*** TEXTAUSZUG ***

Zweites Saisonspiel, zweiter Sieg für Sparkasse Schwaz Handball Tirol: Die „Adler“ behalten auch in der ersten Auswärtspartie die weiße Weste, setzen sich in der heißen Atmosphäre bei spusu-LIGA-Rückkehrer HSG Remus Bärnbach/Köflach mit 21:23 (12:12) durch.

Es erwartete Sparkasse Schwaz Handball Tirol am Samstagabend in der Bärnbacher Sporthalle genau das, was es schon im Vorfeld zu erwarten gab: Über drei Jahre hatten die HSG-Fans auf ein Heimmatch in der höchsten Spielklasse verzichten müssen, entsprechend frenetisch wurden die Steirer von der eigenen Kulisse getragen. Doch die Gäste hielten vom Anpfiff weg sehr gut dagegen, waren bestens auf ihren Kontrahenten eingestellt. Nach dem Auftaktsieg gegen Bregenz waren die Tiroler Adler mit viel Selbstvertrauen angereist.

Besonders die Deckung imponierte, dahinter agierte ein bärenstarker Jost Perovsek im HT-Gehäuse. Nur die eigene Chancenverwertung war ausbaufähig, auch die Hausherren stellten eine gute Defensive. So wogte das Match hin und her, auf Sparkasse Schwaz Handball Tirol kam wie in der Vorwoche eine Nervenschlacht zu. Das 1:3 verwandelte der Aufsteiger in ein 6:4 (13.), nach dem Ausgleich zum 6:6 legte Bärnbach/Köflach wieder auf 8:6 vor. Aus einem 9:7-Rückstand machte dann jedoch Handball Tirol eine 9:10-Führung. Der überragende Alex Wanitschek, mit zehn Treffern Topscorer, sorgte für das 10:12 (28.).

*** VORLIEGENDE EINTRÄGE ***

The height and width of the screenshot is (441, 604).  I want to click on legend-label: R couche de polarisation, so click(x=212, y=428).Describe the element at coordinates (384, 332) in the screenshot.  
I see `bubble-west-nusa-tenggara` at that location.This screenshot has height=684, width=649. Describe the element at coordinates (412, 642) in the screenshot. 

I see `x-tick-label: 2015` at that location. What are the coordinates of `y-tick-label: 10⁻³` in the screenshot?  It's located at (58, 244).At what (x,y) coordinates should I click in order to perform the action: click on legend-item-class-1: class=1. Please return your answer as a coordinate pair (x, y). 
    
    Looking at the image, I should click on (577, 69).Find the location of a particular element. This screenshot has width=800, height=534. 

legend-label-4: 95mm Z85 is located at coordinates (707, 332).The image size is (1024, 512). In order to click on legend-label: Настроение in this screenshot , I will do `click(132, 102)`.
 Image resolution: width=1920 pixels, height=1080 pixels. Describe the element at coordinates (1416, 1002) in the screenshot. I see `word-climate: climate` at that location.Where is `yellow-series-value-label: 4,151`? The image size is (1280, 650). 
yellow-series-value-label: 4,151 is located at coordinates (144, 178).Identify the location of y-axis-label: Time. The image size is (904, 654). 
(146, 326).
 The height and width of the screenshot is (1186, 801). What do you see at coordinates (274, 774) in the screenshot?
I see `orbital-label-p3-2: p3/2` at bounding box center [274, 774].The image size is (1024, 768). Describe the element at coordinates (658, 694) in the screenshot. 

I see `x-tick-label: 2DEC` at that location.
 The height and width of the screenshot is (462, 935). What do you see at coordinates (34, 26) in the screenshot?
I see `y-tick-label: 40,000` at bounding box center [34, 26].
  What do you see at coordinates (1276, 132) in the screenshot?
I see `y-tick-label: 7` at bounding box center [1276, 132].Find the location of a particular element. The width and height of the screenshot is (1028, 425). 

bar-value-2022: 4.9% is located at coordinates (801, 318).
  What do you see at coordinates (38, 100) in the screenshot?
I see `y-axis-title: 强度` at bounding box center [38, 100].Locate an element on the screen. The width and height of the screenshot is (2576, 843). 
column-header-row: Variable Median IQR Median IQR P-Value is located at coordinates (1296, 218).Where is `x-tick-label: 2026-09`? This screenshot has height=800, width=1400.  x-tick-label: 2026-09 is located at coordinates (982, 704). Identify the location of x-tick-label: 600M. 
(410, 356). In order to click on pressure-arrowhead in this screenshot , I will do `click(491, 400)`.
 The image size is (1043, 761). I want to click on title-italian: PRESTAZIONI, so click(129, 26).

***

◆ **DEINE AUFGABE A**: Stimmen diese Aussagen mit dem Spielbericht über die Partie in Bärnbach überein? (i) Schwaz hat auswärts mit 21:23 gewonnen. (ii) Jost Perovsek war mit zehn Treffern Topscorer. (iii) Die HSG-Fans mussten über drei Jahre auf ein Heimspiel in der höchsten Spielklasse warten. Antworte jeweils mit Ja oder Nein und zitiere die entscheidenden Worte.
◆ **DEINE AUFGABE B**: Setze den Spielbericht über die Partie in Bärnbach nach seinem letzten Satz fort.
Die Einträge haben mit dem Spielbericht nichts zu tun.

◆ **ANTWORT A**:
(i) Ja: „setzen sich in der heißen Atmosphäre bei spusu-LIGA-Rückkehrer HSG Remus Bärnbach/Köflach mit 21:23 (12:12) durch“
(ii) Nein: „Der überragende Alex Wanitschek, mit zehn Treffern Topscorer“
(iii) Ja: „Über drei Jahre hatten die HSG-Fans auf ein Heimmatch in der höchsten Spielklasse verzichten müssen“

◆ **ANTWORT B**:
Es passte zu dieser Begegnung, dass der HSG noch die passende Antwort gelang, ehe es in die Kabinen ging – Stephan Wiesbauer traf Sekunden vor der Sirene zum 12:12, Halbzeit und Durchatmen waren angesagt. Die zweite Hälfte zeichnete ein ähnliches Bild, wobei die Tiroler im Abwehrverbund sogar noch eine Schippe drauflegen konnten. Die Gäste legten rasch auf 13:16 vor, aber die Stimmung trug die Steirer, hielt sie in der Partie. 17:17 hieß es in der 43. Minute, in Minute 49 explodierte die Halle förmlich, als Milos Djurdjevic das 20:19 warf. Doch die Tiroler Nerven flatterten nur ein wenig, in der Schlussphase präsentierte sich die Truppe von Frank Bergemann ganz abgezockt und ließ hinten fast gar nichts mehr zu. Drei Minuten vor dem Ende stand es 20:23, das Match war entschieden.

Frank Bergemann (Trainer Sparkasse Schwaz Handball Tirol): „Der Schlüssel zum Erfolg war unsere Abwehrleistung, das war wirklich ungemein stark, was die Mannschaft heute abgeliefert hat. 21 Gegentore sind ein toller Wert, nur so kannst du hier in dieser Atmosphäre, bei diesem starken Aufsteiger bestehen. Wir haben offensiv nicht ganz so agiert wie noch vor eine Woche, haben uns das Leben selbst etwas schwer gemacht. So ist es lange spannend geblieben. Toll war aber, wie wir gegen Ende kühlen Kopf bewahrt haben und die Partie entscheiden konnten. Der Start ist natürlich gelungen, das ist sehr wichtig – zumal es ja mit zwei weiteren Auswärtsspielen in Wien weitergeht.“

Vunja, Trainer HSG Remus Bärnbach/Köflach:"Wir haben gut gekämpft, richtig gefightet, alles gegeben, aber es hat heute leider nicht gereicht gegen einen starken Gegner zu punkten. Herzliche Gratulation an Schwaz. Ich kann meiner Mannschaft keinen Vorwurf machen, moechte mich auch bei unserem grandiosen Publikum bedanken."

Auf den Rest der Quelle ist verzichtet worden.